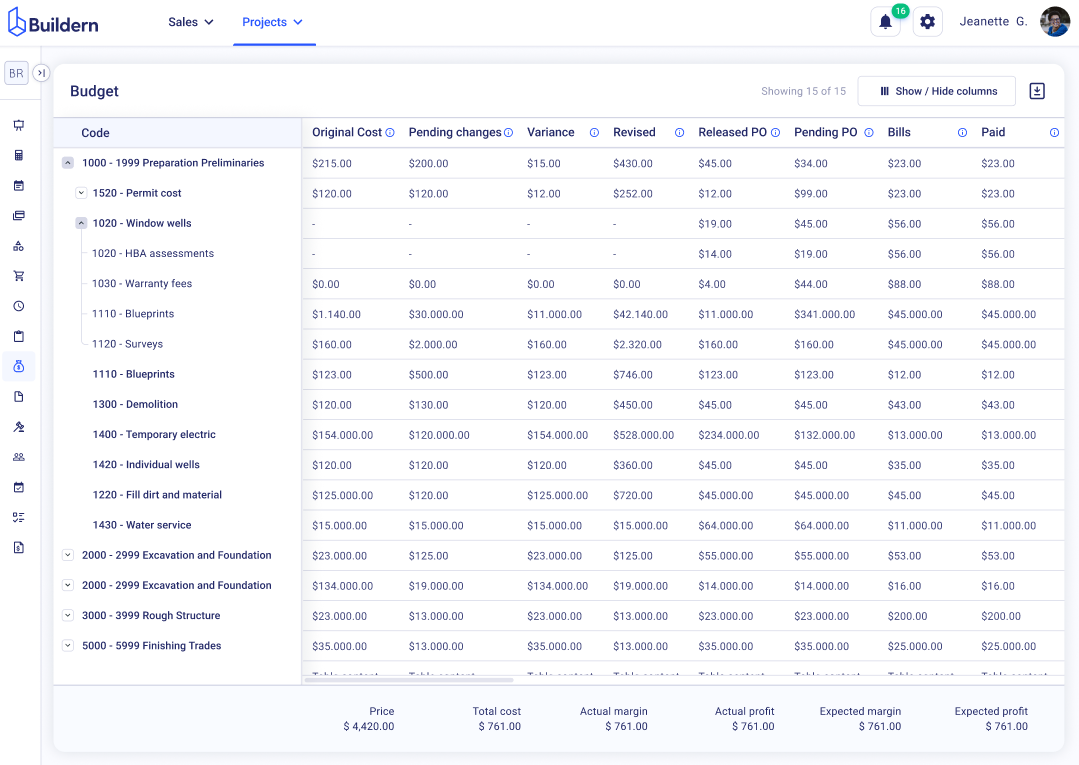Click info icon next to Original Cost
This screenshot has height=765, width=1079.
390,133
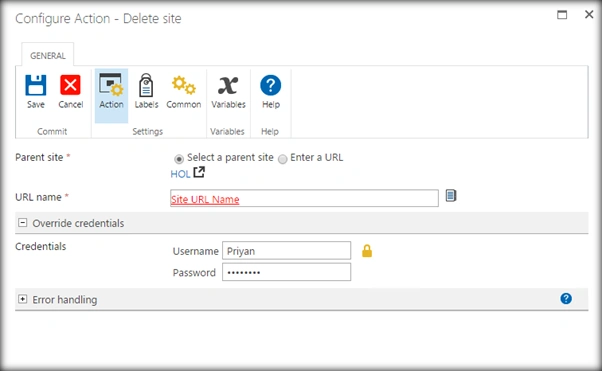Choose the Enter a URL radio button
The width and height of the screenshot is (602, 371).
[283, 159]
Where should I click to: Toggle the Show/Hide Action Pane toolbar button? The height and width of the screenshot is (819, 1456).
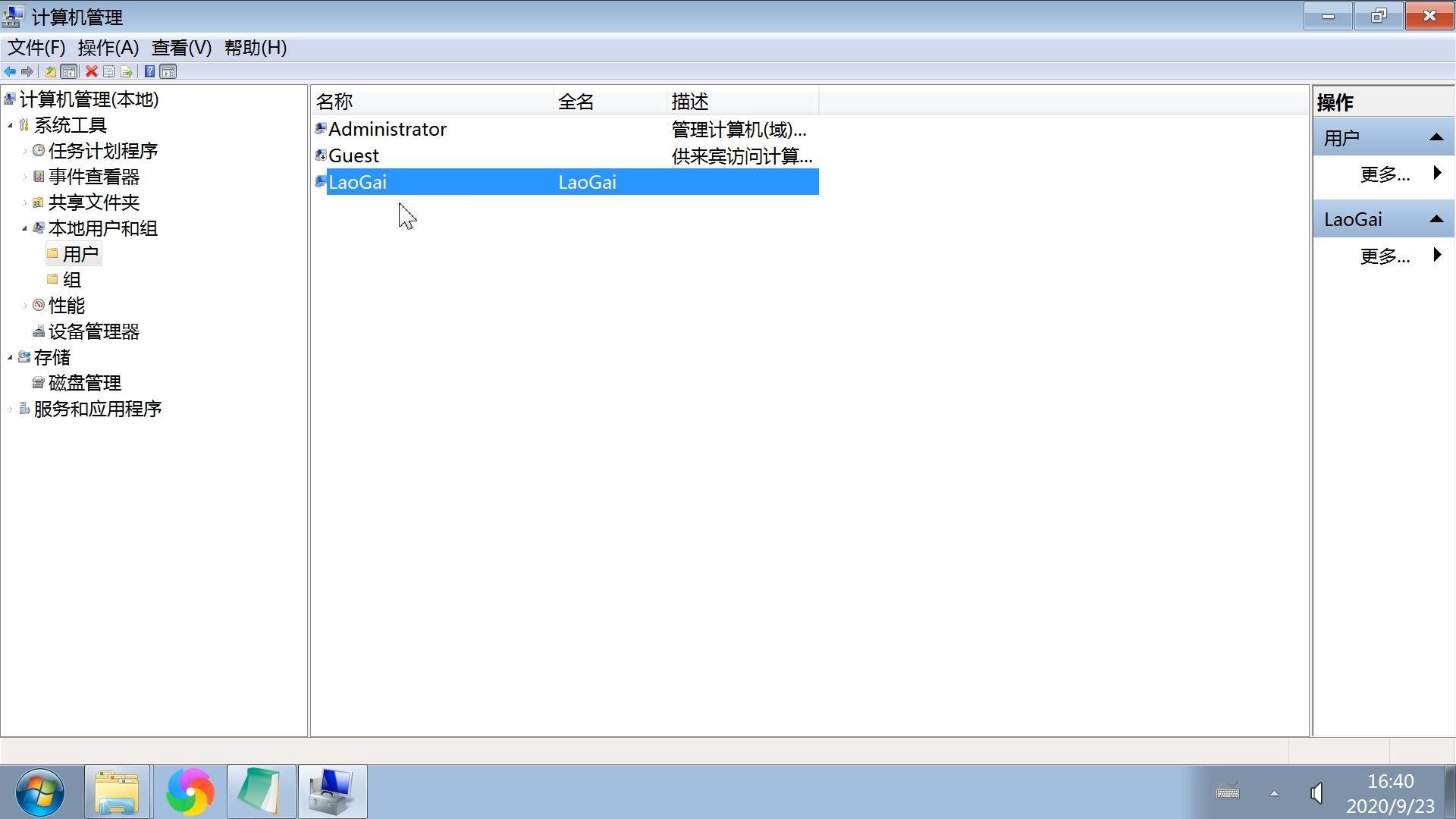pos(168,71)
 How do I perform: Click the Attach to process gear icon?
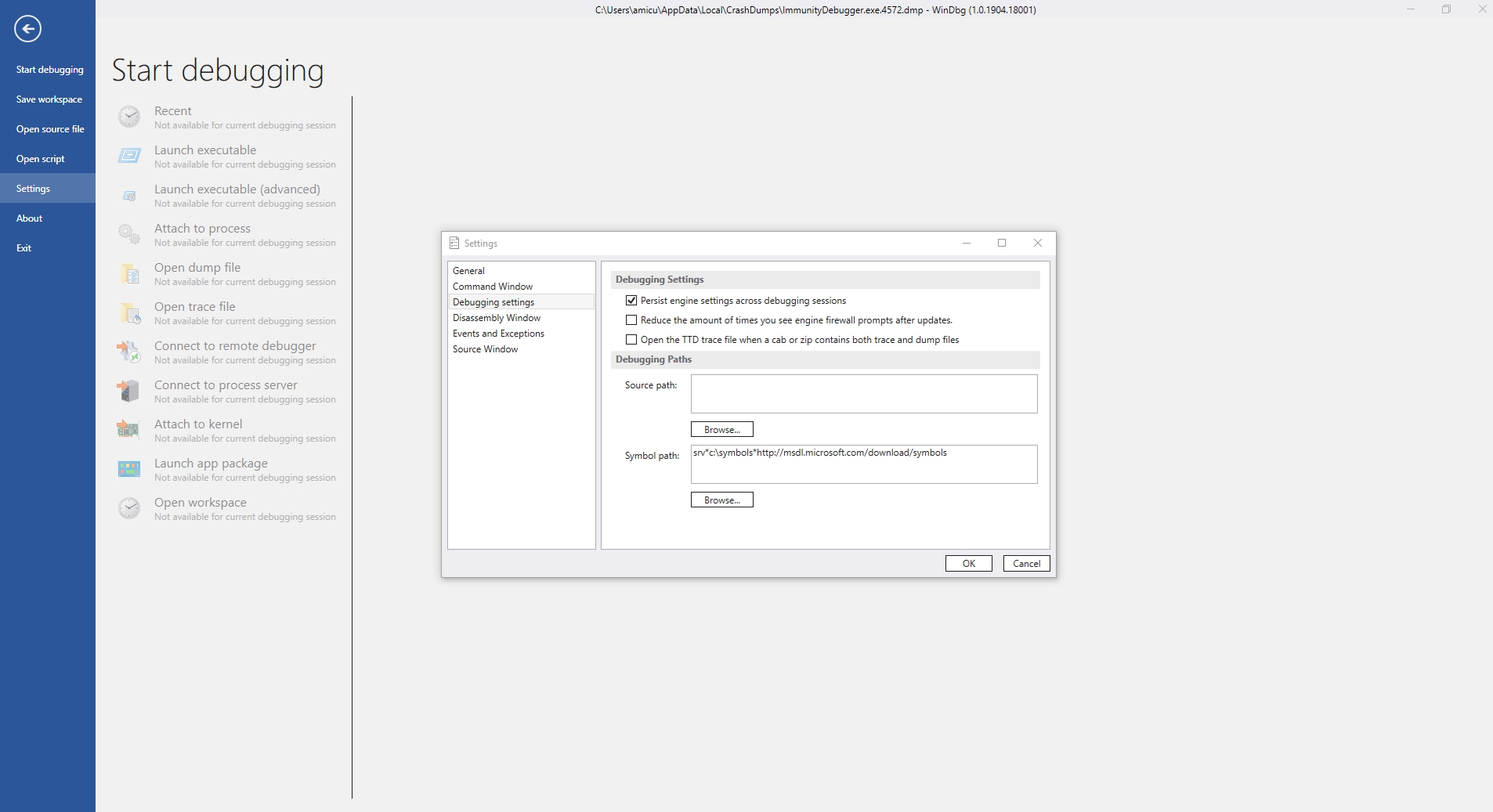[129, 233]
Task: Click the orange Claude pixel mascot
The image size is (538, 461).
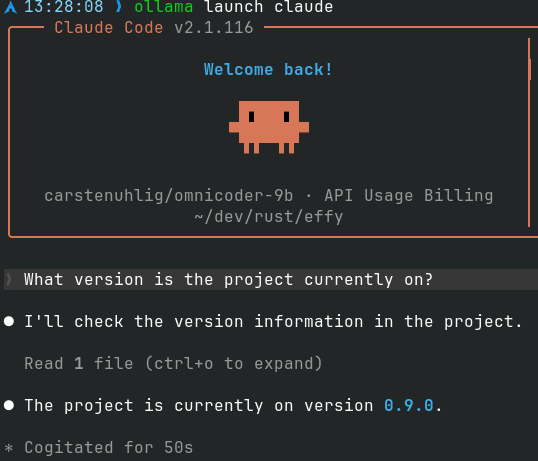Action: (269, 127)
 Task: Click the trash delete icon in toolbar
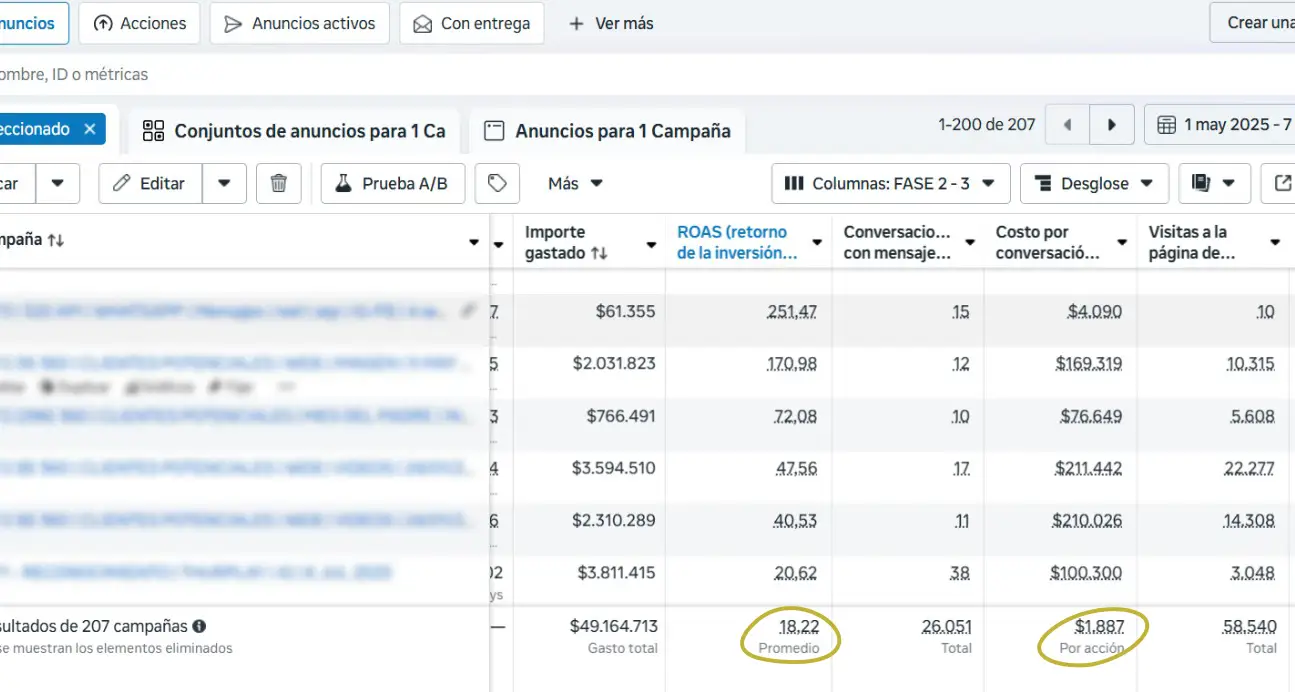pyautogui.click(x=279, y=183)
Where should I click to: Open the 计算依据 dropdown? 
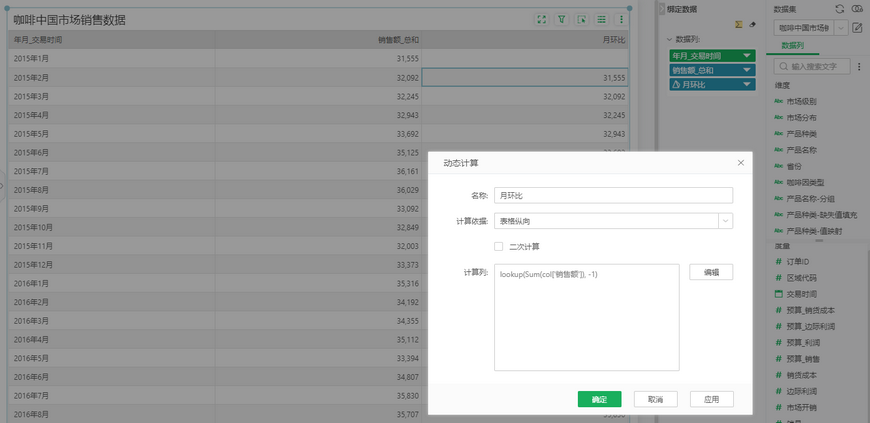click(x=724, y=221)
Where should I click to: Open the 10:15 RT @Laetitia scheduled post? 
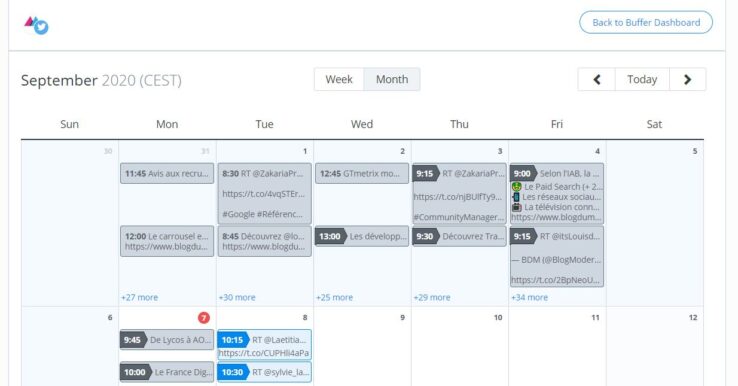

● **Problem to work on**:
Transcribe the items from the line containing "How do I perform: Click" through the end of the items, omitting the pictures.

● **Response to the task**:
 How do I perform: Click the Attach to process gear icon?
[129, 233]
Task: Click the orange Claude pixel mascot
The image size is (538, 461).
Action: (269, 127)
 Task: Click the trash delete icon in toolbar
pyautogui.click(x=279, y=183)
Where should I click to: Open the 计算依据 dropdown? 
click(x=724, y=221)
Where should I click to: Open the 10:15 RT @Laetitia scheduled post? 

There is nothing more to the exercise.